A: It's very close to the original form. When we looked at it again and when we took it to the publishers, Feiwel and Friends, the thing that we all said was how much we love its simplicity.
Q: What made you think it would make a good children's book?
A: I owe it all to my good friend Shane Evans. It was actually his idea to make the poem into a children's book. I wish I could take the credit, but I can't. I had forgotten I had even written it. But he remembered it from when were both in college. I went on to become an actor and he went on to become an established children's book illustrator. But I went back and dug it up and I agreed with him that it might be a great message that could resonate with people of all races, anyone who's felt like they were different.
Q: You say this time back in Rochester when you were five was brief, but it obviously made an impact. Was it because it was so painful or because it was so new to you?
A: I didn't think the white kids were so much negative as curious. I remember this one kid trying to rub the black off. He realized that the front of my hand was the same color as his. He found what was the same about us and then he turned my hand over to see what was different. He wanted to rub it off and make me more like him. It was the first time I actually felt different.
Q: And now you must be thinking about your son Walker as he's growing up, right?
A: Exactly. Of course I began to wonder: how are you dealing with this with your own child? Walker is only 2, but....
Q: Do you think racism will always be with us?
A: Unfortunately yes. As far as we've come and will continue to go it will always be an issue I think. It seems to be part of being human beings....we're weak. Part of what makes us human is that we always have to put someone else on the outside to make ourselves feel better.
Q: You have T-shirts, don't you?
A: The T-shirts, yeah, we thought it would be great if we could start a movement.
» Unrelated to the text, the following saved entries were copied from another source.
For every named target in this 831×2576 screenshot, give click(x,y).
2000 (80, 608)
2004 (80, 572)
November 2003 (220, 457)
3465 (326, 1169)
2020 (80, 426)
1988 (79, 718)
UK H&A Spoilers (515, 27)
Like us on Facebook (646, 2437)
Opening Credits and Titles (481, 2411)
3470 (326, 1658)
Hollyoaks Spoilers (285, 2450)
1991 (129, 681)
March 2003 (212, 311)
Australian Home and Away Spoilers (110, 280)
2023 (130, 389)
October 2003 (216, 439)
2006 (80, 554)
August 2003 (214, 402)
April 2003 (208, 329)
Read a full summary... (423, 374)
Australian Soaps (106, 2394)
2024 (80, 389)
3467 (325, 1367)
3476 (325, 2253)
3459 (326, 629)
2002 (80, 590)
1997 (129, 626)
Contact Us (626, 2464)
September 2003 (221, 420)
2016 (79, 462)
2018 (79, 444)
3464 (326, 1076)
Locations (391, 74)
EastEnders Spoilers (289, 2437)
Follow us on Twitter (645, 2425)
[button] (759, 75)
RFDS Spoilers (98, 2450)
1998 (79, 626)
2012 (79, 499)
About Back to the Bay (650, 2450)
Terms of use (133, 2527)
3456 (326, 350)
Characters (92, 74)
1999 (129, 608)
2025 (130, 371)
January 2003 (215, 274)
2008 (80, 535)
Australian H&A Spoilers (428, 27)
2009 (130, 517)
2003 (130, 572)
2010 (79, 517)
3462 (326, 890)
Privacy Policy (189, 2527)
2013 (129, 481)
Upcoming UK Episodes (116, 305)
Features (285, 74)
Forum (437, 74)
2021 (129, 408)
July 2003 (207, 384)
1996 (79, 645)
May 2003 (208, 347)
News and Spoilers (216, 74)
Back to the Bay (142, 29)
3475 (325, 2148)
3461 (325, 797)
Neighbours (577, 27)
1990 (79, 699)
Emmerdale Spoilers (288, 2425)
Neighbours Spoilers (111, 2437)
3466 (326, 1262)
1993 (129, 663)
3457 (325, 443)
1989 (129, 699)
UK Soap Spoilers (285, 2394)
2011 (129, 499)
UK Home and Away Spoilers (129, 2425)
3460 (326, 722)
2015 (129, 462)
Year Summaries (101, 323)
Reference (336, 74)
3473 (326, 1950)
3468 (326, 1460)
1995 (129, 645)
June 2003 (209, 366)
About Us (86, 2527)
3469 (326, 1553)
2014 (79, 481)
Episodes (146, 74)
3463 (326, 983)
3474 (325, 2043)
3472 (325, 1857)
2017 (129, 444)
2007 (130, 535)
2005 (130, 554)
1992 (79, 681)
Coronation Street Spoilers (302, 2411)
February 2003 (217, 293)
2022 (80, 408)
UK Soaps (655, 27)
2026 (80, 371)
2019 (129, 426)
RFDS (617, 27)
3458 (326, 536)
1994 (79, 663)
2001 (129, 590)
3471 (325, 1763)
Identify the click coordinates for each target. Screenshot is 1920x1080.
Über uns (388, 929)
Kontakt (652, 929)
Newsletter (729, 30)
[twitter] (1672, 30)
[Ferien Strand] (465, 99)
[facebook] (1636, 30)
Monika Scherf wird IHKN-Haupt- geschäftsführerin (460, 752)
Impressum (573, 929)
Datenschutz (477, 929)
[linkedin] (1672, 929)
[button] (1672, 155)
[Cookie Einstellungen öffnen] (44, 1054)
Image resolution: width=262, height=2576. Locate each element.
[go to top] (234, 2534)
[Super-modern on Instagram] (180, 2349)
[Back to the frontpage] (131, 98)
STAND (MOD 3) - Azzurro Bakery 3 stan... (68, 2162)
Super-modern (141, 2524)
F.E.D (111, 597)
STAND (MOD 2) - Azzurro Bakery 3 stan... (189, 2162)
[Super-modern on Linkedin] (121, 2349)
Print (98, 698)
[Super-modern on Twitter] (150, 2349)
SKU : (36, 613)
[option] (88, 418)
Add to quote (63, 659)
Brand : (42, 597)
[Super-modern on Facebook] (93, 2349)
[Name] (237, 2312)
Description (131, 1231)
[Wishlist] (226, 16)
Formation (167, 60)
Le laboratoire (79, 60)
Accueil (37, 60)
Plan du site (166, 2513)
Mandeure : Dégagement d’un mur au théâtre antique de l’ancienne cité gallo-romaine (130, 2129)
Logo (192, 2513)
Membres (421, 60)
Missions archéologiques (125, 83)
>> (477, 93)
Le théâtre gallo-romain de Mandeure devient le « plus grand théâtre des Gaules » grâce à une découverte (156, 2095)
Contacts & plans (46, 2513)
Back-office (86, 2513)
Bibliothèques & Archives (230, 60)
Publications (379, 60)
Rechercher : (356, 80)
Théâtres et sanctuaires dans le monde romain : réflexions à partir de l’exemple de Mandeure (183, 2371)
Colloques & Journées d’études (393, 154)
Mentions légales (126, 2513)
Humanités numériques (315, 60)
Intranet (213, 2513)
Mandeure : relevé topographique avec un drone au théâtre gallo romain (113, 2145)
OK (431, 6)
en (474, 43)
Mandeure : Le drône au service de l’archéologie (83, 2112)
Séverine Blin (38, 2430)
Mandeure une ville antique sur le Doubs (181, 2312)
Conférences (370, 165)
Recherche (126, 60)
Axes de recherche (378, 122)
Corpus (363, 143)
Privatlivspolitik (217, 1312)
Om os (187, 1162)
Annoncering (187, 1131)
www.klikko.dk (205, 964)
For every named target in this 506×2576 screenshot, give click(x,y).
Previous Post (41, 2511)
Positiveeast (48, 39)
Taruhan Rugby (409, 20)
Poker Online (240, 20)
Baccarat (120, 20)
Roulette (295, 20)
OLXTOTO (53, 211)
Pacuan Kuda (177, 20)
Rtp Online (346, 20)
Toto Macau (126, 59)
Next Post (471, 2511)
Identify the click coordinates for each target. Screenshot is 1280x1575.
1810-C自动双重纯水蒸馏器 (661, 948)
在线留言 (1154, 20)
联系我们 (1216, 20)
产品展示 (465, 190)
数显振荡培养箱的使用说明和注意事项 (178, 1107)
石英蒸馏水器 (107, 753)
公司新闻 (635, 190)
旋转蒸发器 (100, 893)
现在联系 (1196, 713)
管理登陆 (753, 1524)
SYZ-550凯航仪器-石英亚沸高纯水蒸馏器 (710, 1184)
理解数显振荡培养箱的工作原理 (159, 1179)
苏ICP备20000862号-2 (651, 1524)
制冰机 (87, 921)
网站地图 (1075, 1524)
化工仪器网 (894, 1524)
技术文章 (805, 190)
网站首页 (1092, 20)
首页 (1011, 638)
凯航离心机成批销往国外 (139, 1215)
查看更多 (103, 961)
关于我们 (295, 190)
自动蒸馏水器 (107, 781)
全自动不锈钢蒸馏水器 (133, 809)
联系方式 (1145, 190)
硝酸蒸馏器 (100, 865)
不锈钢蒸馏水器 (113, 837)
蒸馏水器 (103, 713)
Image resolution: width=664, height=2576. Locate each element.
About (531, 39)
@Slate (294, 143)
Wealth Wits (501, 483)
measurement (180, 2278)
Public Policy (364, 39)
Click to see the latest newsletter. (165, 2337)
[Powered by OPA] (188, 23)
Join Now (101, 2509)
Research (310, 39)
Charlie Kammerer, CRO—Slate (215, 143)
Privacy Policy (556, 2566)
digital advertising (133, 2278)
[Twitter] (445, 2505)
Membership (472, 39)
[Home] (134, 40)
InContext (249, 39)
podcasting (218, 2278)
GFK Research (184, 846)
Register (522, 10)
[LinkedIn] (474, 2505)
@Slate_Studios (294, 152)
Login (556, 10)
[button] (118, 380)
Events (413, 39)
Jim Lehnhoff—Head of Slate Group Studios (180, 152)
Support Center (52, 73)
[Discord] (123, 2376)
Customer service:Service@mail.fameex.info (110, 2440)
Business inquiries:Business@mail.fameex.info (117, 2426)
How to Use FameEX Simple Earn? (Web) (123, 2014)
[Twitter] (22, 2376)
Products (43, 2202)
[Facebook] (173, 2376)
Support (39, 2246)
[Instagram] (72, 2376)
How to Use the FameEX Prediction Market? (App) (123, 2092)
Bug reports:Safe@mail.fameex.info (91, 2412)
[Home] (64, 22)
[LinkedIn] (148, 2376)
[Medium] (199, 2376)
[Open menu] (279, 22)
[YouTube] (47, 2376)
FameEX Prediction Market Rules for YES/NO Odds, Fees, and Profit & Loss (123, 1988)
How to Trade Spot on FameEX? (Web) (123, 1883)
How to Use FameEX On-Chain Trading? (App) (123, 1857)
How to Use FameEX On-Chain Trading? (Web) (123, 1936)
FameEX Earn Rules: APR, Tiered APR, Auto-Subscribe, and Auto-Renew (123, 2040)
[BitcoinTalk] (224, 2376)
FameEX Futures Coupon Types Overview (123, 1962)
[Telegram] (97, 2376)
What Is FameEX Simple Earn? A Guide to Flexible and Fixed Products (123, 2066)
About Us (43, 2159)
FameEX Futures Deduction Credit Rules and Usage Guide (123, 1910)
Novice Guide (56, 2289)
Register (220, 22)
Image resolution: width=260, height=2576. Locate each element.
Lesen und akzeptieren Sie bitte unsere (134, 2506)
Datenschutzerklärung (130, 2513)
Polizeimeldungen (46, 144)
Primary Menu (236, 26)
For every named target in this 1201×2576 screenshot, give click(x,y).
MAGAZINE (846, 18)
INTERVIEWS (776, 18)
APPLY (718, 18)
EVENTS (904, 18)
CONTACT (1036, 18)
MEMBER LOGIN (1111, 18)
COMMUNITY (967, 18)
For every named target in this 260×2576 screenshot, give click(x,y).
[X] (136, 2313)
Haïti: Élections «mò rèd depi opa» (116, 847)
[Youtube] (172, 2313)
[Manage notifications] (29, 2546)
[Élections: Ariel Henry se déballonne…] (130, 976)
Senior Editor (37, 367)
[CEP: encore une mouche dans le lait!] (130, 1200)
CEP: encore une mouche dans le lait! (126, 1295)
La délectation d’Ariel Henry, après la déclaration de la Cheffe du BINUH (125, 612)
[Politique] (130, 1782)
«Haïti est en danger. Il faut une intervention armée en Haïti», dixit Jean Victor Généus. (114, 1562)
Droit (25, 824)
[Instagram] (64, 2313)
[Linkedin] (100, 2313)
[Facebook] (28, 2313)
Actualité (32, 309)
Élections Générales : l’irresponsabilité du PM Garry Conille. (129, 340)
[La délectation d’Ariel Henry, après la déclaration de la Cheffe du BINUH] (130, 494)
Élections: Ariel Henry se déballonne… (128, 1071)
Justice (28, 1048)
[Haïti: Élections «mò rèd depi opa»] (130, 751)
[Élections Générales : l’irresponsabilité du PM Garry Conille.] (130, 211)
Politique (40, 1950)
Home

I didn't really want to get bogged down in chocolate being African-American. We wanted to do a bunch of different flavors...so you get to express yourself and that sweetness inside.
Q: What's next for "Chocolate Me?"
A: This has been such a positive experience that Shane and I want to take it further. We want to start a production company and focus on young people and issues that are difficult to deal with. We want to turn it into our version of Walt Disney.